[Opening INFORMATION PROVIDED section]

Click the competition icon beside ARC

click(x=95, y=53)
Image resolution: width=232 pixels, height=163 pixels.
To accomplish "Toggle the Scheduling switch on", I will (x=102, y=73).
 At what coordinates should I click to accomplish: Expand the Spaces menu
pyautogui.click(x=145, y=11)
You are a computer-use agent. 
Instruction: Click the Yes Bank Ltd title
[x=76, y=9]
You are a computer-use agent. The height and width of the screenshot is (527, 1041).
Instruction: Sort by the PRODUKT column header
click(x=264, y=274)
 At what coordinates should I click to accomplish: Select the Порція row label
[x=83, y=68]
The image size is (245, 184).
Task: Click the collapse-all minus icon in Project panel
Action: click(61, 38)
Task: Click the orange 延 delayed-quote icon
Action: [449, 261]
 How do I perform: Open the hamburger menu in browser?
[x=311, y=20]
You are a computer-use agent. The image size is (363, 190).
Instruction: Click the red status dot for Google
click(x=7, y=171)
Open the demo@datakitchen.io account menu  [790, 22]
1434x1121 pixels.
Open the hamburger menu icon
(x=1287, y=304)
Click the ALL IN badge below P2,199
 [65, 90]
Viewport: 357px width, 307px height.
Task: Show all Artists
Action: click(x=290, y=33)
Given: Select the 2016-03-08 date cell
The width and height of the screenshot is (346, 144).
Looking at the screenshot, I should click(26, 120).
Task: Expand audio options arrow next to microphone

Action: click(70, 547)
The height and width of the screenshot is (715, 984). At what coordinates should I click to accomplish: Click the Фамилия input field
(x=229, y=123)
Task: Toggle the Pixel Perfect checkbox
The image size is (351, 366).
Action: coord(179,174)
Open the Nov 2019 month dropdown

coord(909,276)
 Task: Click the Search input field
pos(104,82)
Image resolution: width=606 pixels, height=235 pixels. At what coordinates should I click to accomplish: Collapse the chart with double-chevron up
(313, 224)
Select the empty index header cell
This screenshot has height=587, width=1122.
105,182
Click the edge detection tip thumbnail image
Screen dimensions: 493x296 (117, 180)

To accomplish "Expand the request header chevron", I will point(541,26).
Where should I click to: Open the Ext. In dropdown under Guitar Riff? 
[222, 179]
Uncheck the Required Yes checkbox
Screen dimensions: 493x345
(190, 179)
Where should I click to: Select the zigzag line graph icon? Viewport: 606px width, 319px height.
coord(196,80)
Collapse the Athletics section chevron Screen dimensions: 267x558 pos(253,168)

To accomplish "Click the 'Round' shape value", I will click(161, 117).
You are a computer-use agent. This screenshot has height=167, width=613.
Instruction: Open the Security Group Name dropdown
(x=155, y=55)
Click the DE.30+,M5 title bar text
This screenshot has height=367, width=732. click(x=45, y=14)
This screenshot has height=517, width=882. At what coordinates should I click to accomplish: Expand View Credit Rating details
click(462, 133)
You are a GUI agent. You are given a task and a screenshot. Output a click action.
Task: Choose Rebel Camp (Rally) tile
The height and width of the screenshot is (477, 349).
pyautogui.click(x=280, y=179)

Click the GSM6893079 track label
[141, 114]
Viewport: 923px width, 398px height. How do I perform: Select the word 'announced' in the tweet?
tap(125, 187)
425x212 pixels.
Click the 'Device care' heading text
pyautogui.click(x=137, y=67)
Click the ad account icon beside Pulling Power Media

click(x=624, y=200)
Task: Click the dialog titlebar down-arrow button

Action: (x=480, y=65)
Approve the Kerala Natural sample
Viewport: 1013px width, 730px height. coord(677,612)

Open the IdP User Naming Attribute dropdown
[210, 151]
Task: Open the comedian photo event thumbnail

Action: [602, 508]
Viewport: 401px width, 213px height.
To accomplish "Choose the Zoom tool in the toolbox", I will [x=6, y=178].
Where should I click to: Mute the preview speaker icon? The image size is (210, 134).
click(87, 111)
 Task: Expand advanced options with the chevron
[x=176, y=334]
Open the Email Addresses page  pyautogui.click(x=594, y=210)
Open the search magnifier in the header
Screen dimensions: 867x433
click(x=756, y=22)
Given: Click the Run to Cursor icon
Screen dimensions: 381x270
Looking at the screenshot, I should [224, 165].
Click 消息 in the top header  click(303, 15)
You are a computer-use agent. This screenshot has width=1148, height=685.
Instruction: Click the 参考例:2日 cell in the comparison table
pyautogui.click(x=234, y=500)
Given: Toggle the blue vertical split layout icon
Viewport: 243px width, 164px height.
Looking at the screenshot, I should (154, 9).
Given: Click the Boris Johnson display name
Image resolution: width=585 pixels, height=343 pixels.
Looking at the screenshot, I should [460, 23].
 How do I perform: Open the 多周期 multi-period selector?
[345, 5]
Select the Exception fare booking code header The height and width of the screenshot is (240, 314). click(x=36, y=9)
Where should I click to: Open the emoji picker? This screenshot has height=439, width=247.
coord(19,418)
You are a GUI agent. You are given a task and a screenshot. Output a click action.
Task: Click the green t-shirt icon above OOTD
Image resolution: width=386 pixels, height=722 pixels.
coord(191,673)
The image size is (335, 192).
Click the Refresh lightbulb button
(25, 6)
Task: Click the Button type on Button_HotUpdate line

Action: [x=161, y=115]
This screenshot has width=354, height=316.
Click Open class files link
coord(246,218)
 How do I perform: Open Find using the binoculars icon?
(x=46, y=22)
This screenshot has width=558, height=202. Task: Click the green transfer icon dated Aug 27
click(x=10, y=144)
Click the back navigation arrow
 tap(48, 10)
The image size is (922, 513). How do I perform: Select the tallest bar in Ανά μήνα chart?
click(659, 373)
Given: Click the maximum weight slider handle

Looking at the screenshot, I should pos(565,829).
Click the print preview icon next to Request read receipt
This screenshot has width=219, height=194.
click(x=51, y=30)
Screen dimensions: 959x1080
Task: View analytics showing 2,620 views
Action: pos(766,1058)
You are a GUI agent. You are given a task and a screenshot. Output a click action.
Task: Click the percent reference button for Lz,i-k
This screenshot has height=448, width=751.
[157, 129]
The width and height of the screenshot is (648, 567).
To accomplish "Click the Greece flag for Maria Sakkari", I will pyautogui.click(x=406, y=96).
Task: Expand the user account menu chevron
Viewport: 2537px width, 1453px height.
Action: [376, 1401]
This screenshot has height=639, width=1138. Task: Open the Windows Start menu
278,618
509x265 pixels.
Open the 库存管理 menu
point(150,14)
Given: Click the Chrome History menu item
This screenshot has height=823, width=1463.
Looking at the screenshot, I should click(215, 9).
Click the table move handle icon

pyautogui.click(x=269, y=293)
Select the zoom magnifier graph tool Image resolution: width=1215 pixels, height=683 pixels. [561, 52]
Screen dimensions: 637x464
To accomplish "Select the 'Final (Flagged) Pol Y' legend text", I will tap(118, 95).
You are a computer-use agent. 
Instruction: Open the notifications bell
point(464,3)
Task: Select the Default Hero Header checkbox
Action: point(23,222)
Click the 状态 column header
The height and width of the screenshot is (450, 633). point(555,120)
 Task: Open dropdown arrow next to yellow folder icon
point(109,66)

[Closing INFORMATION PROVIDED section]

▸ WHAT IS REQUIRED:
Exactly as they stand above, write out the entries.

▸ RESPONSE AREA:
Click the competition icon beside ARC

click(x=95, y=53)
Image resolution: width=232 pixels, height=163 pixels.
To accomplish "Toggle the Scheduling switch on", I will (x=102, y=73).
 At what coordinates should I click to accomplish: Expand the Spaces menu
pyautogui.click(x=145, y=11)
You are a computer-use agent. 
Instruction: Click the Yes Bank Ltd title
[x=76, y=9]
You are a computer-use agent. The height and width of the screenshot is (527, 1041).
Instruction: Sort by the PRODUKT column header
click(x=264, y=274)
 At what coordinates should I click to accomplish: Select the Порція row label
[x=83, y=68]
The image size is (245, 184).
Task: Click the collapse-all minus icon in Project panel
Action: click(61, 38)
Task: Click the orange 延 delayed-quote icon
Action: [449, 261]
 How do I perform: Open the hamburger menu in browser?
[x=311, y=20]
You are a computer-use agent. The image size is (363, 190).
Instruction: Click the red status dot for Google
click(x=7, y=171)
Open the demo@datakitchen.io account menu  [790, 22]
1434x1121 pixels.
Open the hamburger menu icon
(x=1287, y=304)
Click the ALL IN badge below P2,199
 [65, 90]
Viewport: 357px width, 307px height.
Task: Show all Artists
Action: click(x=290, y=33)
Given: Select the 2016-03-08 date cell
The width and height of the screenshot is (346, 144).
Looking at the screenshot, I should click(26, 120).
Task: Expand audio options arrow next to microphone

Action: click(70, 547)
The height and width of the screenshot is (715, 984). At what coordinates should I click to accomplish: Click the Фамилия input field
(x=229, y=123)
Task: Toggle the Pixel Perfect checkbox
The image size is (351, 366).
Action: coord(179,174)
Open the Nov 2019 month dropdown

coord(909,276)
 Task: Click the Search input field
pos(104,82)
Image resolution: width=606 pixels, height=235 pixels. At what coordinates should I click to accomplish: Collapse the chart with double-chevron up
(313, 224)
Select the empty index header cell
This screenshot has height=587, width=1122.
105,182
Click the edge detection tip thumbnail image
Screen dimensions: 493x296 (117, 180)

To accomplish "Expand the request header chevron", I will point(541,26).
Where should I click to: Open the Ext. In dropdown under Guitar Riff? 
[222, 179]
Uncheck the Required Yes checkbox
Screen dimensions: 493x345
(190, 179)
Where should I click to: Select the zigzag line graph icon? Viewport: 606px width, 319px height.
coord(196,80)
Collapse the Athletics section chevron Screen dimensions: 267x558 pos(253,168)

To accomplish "Click the 'Round' shape value", I will click(161, 117).
You are a computer-use agent. This screenshot has height=167, width=613.
Instruction: Open the Security Group Name dropdown
(x=155, y=55)
Click the DE.30+,M5 title bar text
This screenshot has height=367, width=732. click(x=45, y=14)
This screenshot has height=517, width=882. At what coordinates should I click to accomplish: Expand View Credit Rating details
click(462, 133)
You are a GUI agent. You are given a task and a screenshot. Output a click action.
Task: Choose Rebel Camp (Rally) tile
The height and width of the screenshot is (477, 349).
pyautogui.click(x=280, y=179)

Click the GSM6893079 track label
[141, 114]
Viewport: 923px width, 398px height. How do I perform: Select the word 'announced' in the tweet?
tap(125, 187)
425x212 pixels.
Click the 'Device care' heading text
pyautogui.click(x=137, y=67)
Click the ad account icon beside Pulling Power Media

click(x=624, y=200)
Task: Click the dialog titlebar down-arrow button

Action: (x=480, y=65)
Approve the Kerala Natural sample
Viewport: 1013px width, 730px height. coord(677,612)

Open the IdP User Naming Attribute dropdown
[210, 151]
Task: Open the comedian photo event thumbnail

Action: [602, 508]
Viewport: 401px width, 213px height.
To accomplish "Choose the Zoom tool in the toolbox", I will [x=6, y=178].
Where should I click to: Mute the preview speaker icon? The image size is (210, 134).
click(87, 111)
 Task: Expand advanced options with the chevron
[x=176, y=334]
Open the Email Addresses page  pyautogui.click(x=594, y=210)
Open the search magnifier in the header
Screen dimensions: 867x433
click(x=756, y=22)
Given: Click the Run to Cursor icon
Screen dimensions: 381x270
Looking at the screenshot, I should [224, 165].
Click 消息 in the top header  click(303, 15)
You are a computer-use agent. This screenshot has width=1148, height=685.
Instruction: Click the 参考例:2日 cell in the comparison table
pyautogui.click(x=234, y=500)
Given: Toggle the blue vertical split layout icon
Viewport: 243px width, 164px height.
Looking at the screenshot, I should (154, 9).
Given: Click the Boris Johnson display name
Image resolution: width=585 pixels, height=343 pixels.
Looking at the screenshot, I should [460, 23].
 How do I perform: Open the 多周期 multi-period selector?
[345, 5]
Select the Exception fare booking code header The height and width of the screenshot is (240, 314). click(x=36, y=9)
Where should I click to: Open the emoji picker? This screenshot has height=439, width=247.
coord(19,418)
You are a GUI agent. You are given a task and a screenshot. Output a click action.
Task: Click the green t-shirt icon above OOTD
Image resolution: width=386 pixels, height=722 pixels.
coord(191,673)
The image size is (335, 192).
Click the Refresh lightbulb button
(25, 6)
Task: Click the Button type on Button_HotUpdate line

Action: [x=161, y=115]
This screenshot has width=354, height=316.
Click Open class files link
coord(246,218)
 How do I perform: Open Find using the binoculars icon?
(x=46, y=22)
This screenshot has width=558, height=202. Task: Click the green transfer icon dated Aug 27
click(x=10, y=144)
Click the back navigation arrow
 tap(48, 10)
The image size is (922, 513). How do I perform: Select the tallest bar in Ανά μήνα chart?
click(659, 373)
Given: Click the maximum weight slider handle

Looking at the screenshot, I should pos(565,829).
Click the print preview icon next to Request read receipt
This screenshot has width=219, height=194.
click(x=51, y=30)
Screen dimensions: 959x1080
Task: View analytics showing 2,620 views
Action: pos(766,1058)
You are a GUI agent. You are given a task and a screenshot. Output a click action.
Task: Click the percent reference button for Lz,i-k
This screenshot has height=448, width=751.
[157, 129]
The width and height of the screenshot is (648, 567).
To accomplish "Click the Greece flag for Maria Sakkari", I will pyautogui.click(x=406, y=96).
Task: Expand the user account menu chevron
Viewport: 2537px width, 1453px height.
Action: [376, 1401]
This screenshot has height=639, width=1138. Task: Open the Windows Start menu
278,618
509x265 pixels.
Open the 库存管理 menu
point(150,14)
Given: Click the Chrome History menu item
This screenshot has height=823, width=1463.
Looking at the screenshot, I should click(215, 9).
Click the table move handle icon

pyautogui.click(x=269, y=293)
Select the zoom magnifier graph tool Image resolution: width=1215 pixels, height=683 pixels. [561, 52]
Screen dimensions: 637x464
To accomplish "Select the 'Final (Flagged) Pol Y' legend text", I will tap(118, 95).
You are a computer-use agent. 
Instruction: Open the notifications bell
point(464,3)
Task: Select the Default Hero Header checkbox
Action: point(23,222)
Click the 状态 column header
The height and width of the screenshot is (450, 633). point(555,120)
 Task: Open dropdown arrow next to yellow folder icon
point(109,66)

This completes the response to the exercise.